*** Opening Dataset records ***

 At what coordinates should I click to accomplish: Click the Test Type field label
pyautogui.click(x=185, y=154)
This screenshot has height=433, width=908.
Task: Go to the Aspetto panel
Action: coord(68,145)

*** Closing Dataset records ***

Work instruction
Character for character, reproduce all of the lines above.

Answer area
 At what coordinates should I click to accomplish: Click the Test Type field label
pyautogui.click(x=185, y=154)
This screenshot has height=433, width=908.
Task: Go to the Aspetto panel
Action: coord(68,145)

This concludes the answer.